Paul Vallely examines why the tech giant used newspaper ads to warn about fake news

IT IS ironic that Facebook, to warn users about the problem of fake news, felt the need to resort to adverts in the old-style medium of print newspapers. Facebook now has almost two billion users worldwide. The UK has 32 million — far more than the combined readership of every newspaper in Britain.

So why newspaper ads? The global media giant had an ulterior motive.

Fake news has been in the public eye since the presidential election campaign in the United States. A fabricated story saying that Pope Francis had endorsed Donald Trump was shared almost a million times via Facebook. There were also bogus stories that Michelle Obama had filed for divorce because her husband had a pregnant mistress; fantasies that Hillary Clinton and her husband had killed to advance their political careers; and adverts advising dozy voters that Republicans should vote on 8 November and Democrats on 9 November (after the poll was shut).

An episode of BBC1’s Panorama this week revealed a more stealthy peril. The Trump campaign spent about $70 million using Facebook to target individual voters with “individual truths”. In the UK, the Leave campaign did the same before the Brexit vote, enticing trawlermen with the lure of changing EU fishing policy, and factory workers with scares about factory closures.

There are also long-standing complaints about Facebook’s tardiness in removing hate speech and terrorist propaganda from its website. Hearings by a House of Commons select committee on the problem have been mirrored elsewhere in Europe. In Germany, a law has been drafted to fine social-media companies as much as €50 million for failing to remove widely distributed fictitious stories, such as the one about male refugees who supposedly raped a German woman and threw her out of a car window. The lie went viral.

What has really motivated the Facebook newspaper ad is a fear of draconian crackdown by governments. The ads are actually targeted at politicians, which is why they appear in papers such as The Times and The Guardian rather than The Sun or the Daily Mail, whose readers are far more likely to be the gullible victims of fake news.

Research shows that people are more likely to believe stories sent to them by people they know than material they read in the mainstream media. What makes Facebook so clever for advertisers, and so dangerous for democracy is that it is driven by clever computer algorithms designed to present users with material similar to content that they have previously chosen. It thus presents to us a world which reinforces our own preferences and prejudices.

Now Facebook’s adverts throw responsibility for detecting fake news on to the reader. They justify that with their traditional insistence that Facebook is merely a platform rather than a publisher. When a quarter of the world is using it, that is no longer a persuasive distinction.

Facebook needs to be held accountable in the same way as the conventional media. But the British Government recently told newspaper editors that it is reluctant to do this. It seems that we might have to rely on the Germans. Now there really is an irony.

==========

Prompt →
Answer these questions from the piece on Facebook's newspaper ads:
(a) How many Facebook users does the UK have?
(b) About how much did the Trump campaign spend using Facebook to target individual voters?
(c) What is the largest fine Germany's draft law would impose on social-media companies?
The records come from a separate source and have no connection to the piece on Facebook.

==========

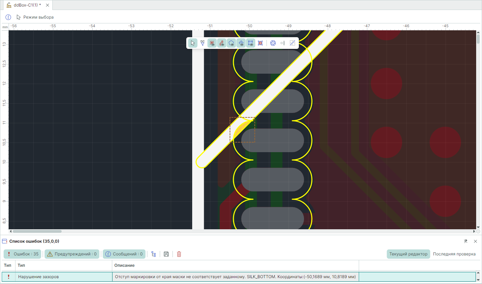
Task: Switch to Последняя проверка view
Action: pos(454,254)
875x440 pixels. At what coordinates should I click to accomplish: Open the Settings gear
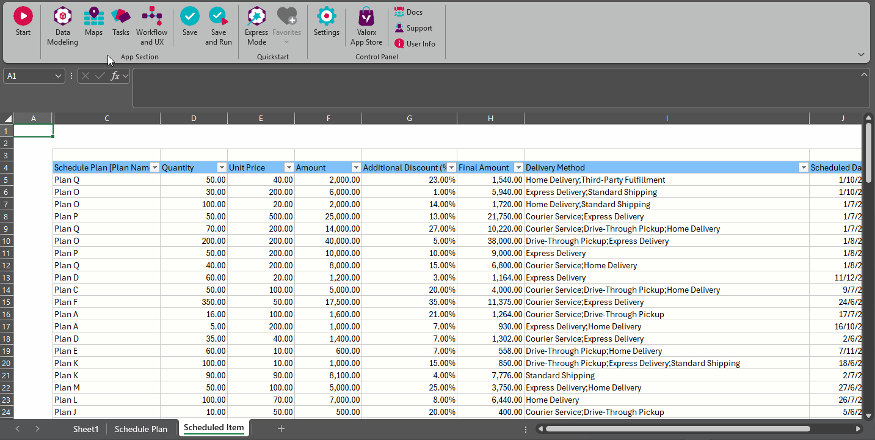coord(327,17)
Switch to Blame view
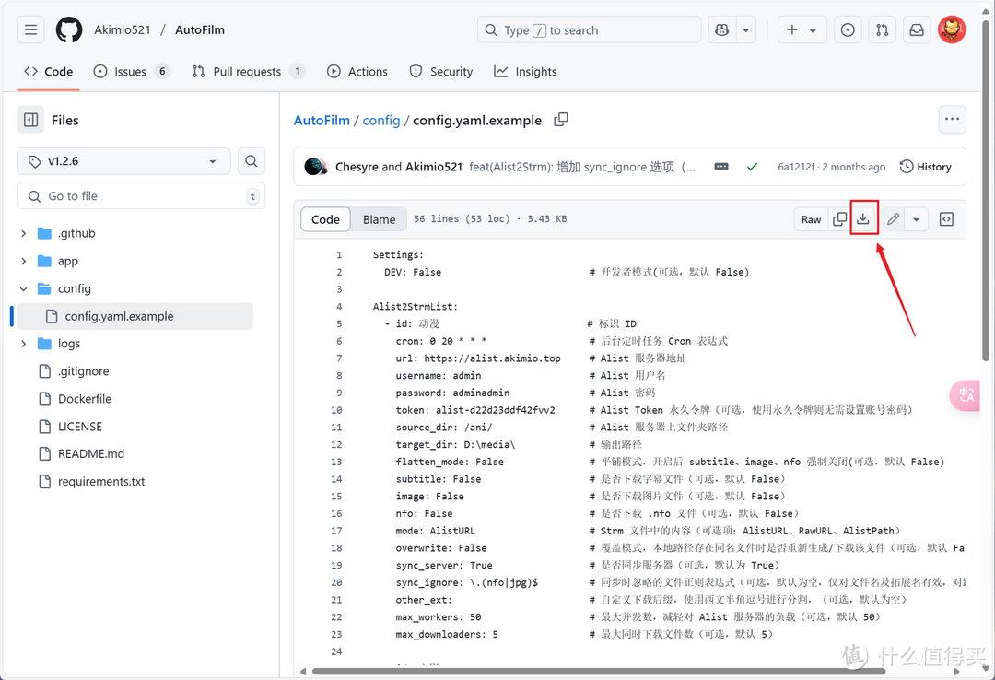Screen dimensions: 995x680 379,219
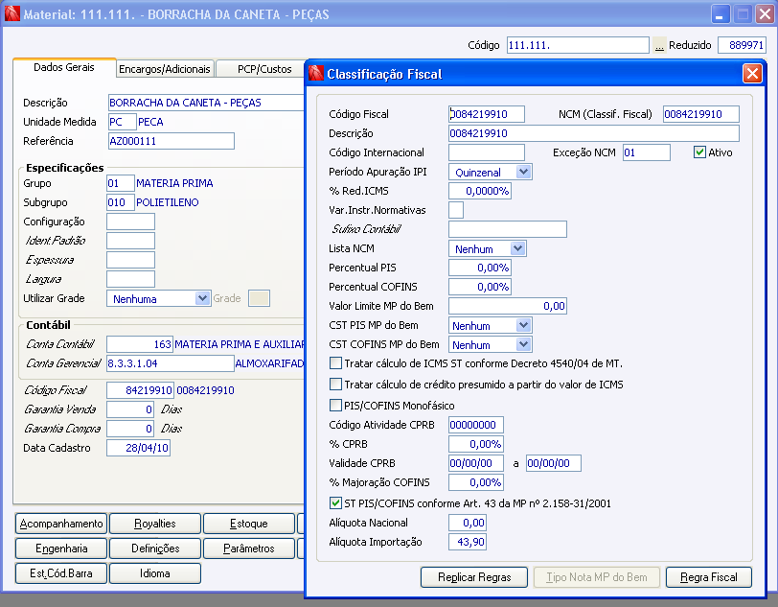Close the Classificação Fiscal dialog

pos(752,74)
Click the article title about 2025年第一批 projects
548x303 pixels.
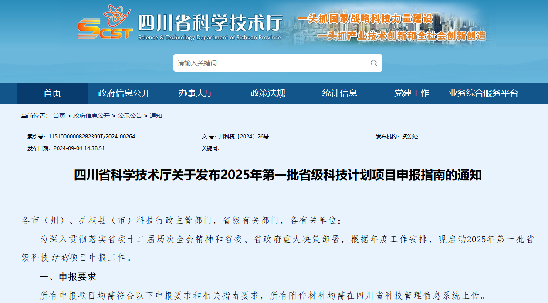click(277, 175)
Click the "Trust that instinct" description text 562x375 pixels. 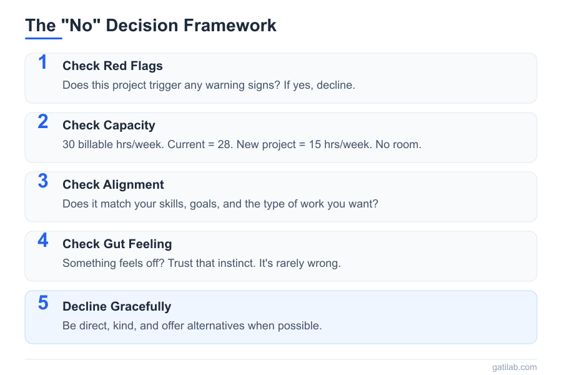201,263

==========

Task response →
(a) 32 million
(b) About $70 million
(c) €50 million